Many Jack-of-all-trades IT professionals don’t recognize that some of the best ways to implement WSUS aren’t the most obvious. Some aren’t even well-publicized. Let me share a few of the more-successful tricks that will help you smooth out your update process.
Getting to 100 percent update compliance requires two basic steps: First, you have to install the update; second, you have to reboot the computer. You must accomplish both steps for the computer to be considered compliant. WSUS falls short in how it handles the reboot step.
Most of you don’t want to bother users with a post-update reboot. Kicking off a reboot during the workday irritates users and can cause lost work. That’s why there’s always the option to let users postpone the reboot.

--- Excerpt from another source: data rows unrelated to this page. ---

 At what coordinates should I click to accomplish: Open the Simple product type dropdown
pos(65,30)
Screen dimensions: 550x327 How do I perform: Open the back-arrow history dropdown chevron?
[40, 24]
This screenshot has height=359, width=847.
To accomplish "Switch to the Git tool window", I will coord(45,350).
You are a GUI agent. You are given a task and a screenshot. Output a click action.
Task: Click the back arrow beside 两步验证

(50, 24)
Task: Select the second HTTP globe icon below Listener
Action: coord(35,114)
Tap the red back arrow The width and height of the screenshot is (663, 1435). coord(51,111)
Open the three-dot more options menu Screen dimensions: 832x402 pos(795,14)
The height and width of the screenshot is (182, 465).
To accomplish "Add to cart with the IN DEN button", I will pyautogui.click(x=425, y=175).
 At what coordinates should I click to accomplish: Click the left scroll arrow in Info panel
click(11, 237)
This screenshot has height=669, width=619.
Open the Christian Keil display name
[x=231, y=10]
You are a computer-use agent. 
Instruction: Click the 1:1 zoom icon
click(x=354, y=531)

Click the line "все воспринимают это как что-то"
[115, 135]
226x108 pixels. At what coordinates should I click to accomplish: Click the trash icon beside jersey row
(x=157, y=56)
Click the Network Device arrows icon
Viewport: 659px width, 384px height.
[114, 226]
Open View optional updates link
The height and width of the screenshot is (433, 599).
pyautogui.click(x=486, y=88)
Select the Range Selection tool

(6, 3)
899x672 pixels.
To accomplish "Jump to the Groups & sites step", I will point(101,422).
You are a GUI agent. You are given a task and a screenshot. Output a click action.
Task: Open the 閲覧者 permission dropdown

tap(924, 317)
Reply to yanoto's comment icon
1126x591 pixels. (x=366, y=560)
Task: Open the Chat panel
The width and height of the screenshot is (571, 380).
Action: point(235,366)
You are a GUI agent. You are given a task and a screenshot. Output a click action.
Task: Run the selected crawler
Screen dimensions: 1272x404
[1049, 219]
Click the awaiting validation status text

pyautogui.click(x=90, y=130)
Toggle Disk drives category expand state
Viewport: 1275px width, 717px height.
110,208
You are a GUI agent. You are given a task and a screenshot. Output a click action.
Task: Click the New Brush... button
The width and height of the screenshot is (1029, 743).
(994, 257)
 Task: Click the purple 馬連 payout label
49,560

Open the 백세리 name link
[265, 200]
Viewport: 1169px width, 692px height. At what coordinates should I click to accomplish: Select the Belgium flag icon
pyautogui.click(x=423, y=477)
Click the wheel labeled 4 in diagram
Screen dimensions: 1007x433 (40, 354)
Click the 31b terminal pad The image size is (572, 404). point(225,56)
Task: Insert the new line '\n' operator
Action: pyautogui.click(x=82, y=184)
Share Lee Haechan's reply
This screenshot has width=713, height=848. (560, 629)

Postponing a reboot gives a user time to finish what they’re doing and shut the computer down gracefully. However, postponing the reboot can delay achieving 100 percent compliance.
Another option is to attach a deadline to each approved update. That establishes a date and time when the installation and reboot must be complete. You’ll absolutely force computers to restart after the deadline passes. The problem here is with computers that were powered down or off the network during the deadline period. Those computers will get patched and subsequently rebooted after they’re powered back on or when they reconnect to the network. That’s not a good solution.
A better way to control reboots is to remove them from WSUS altogether. Build a script that reboots every computer all at once. Schedule that script to run after users leave for the day. You can update systems whenever you want, knowing your external reboot script will finish the process.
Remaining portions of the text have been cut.